Surya, the sun-god, seated on his chariot led by a horse with seven heads [public domain]

Makara Sankranti is the Hindu festival that marks the sun’s entry into Capricorn (Makara) and the entry into the Uttarayan period. In Sanskrit, Makara Sankranti literally means “north movement,” as in the sun’s progression from Capricorn to Cancer (Karka). The festival is dedicated to the Surya, the sun god, and the celebrations including ritual bathing in holy sites so that past transgressions are forgiven, eating sweets to embark on prosperity, wearing brand-new clothes, and lighting bonfires. In some parts of southeast Asia, the festival coincides with the rice harvest. Sikhs also celebrate the festival under the name of Mela Maghi, with the added significance that the festival is held in memory of Sikh martyrs.

Bhogi is the first day of the festival, when practitioners burn anything that is no longer useful, including furniture.
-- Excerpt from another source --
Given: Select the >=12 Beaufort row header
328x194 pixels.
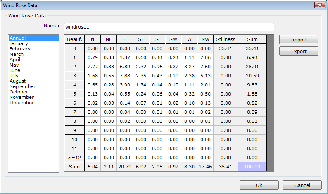Looking at the screenshot, I should [74, 158].
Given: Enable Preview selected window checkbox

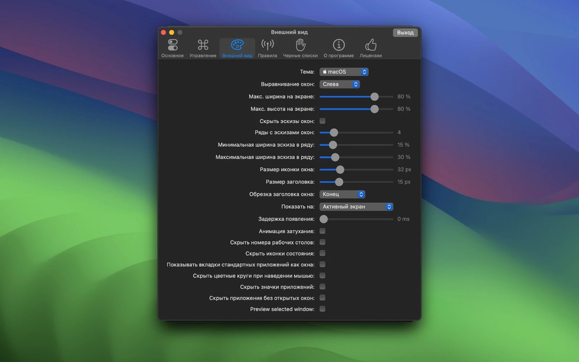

Old and unused items are discarded so the focus can remain on the future. The destruction of old items is also seen as the elimination of bad habits and attachment to material things. The destruction of these items helps us recognize the importance of transformation, purification, and connectedness. The second day, meanwhile, is the main festival day.

On the third day of Makara Sankranti, families remember their ancestors and make offerings to them. Animals are fed and honored, and prayers are offered to various divinities for the coming harvest. Finally, on the fourth day, the elements and, for lack of a better Western term, genius loci are propitiated. In some regions adherents refrain from eating animal products. The day’s celebrations also involve flying colorful kites, symbolizing renewed health and the removal of illness and infection.

In some regional variations, Lohri, as it is celebrated by Sikhs and some denominations of Hindus, is the day before Makara Sankranti and focuses on gratitude to the sun god for the return of light. It marks the beginning of the financial year and also harkens the tale of Dulla Bhatti, a Robin Hood-figure in the Punjab region who freed girls from enslavement. Children also travel neighborhoods singing and requesting treats.

Most importantly, Makara Sankranti is a time to look for opportunities that promote peace. Communities encourage their members to make peace by focusing on prosperity, dialogue and forgiveness.

Thus we see that the spiritual meaning of the solstice echoes, or even harmonizes, across the cultural landscape, even if the same astronomical event is recorded differently.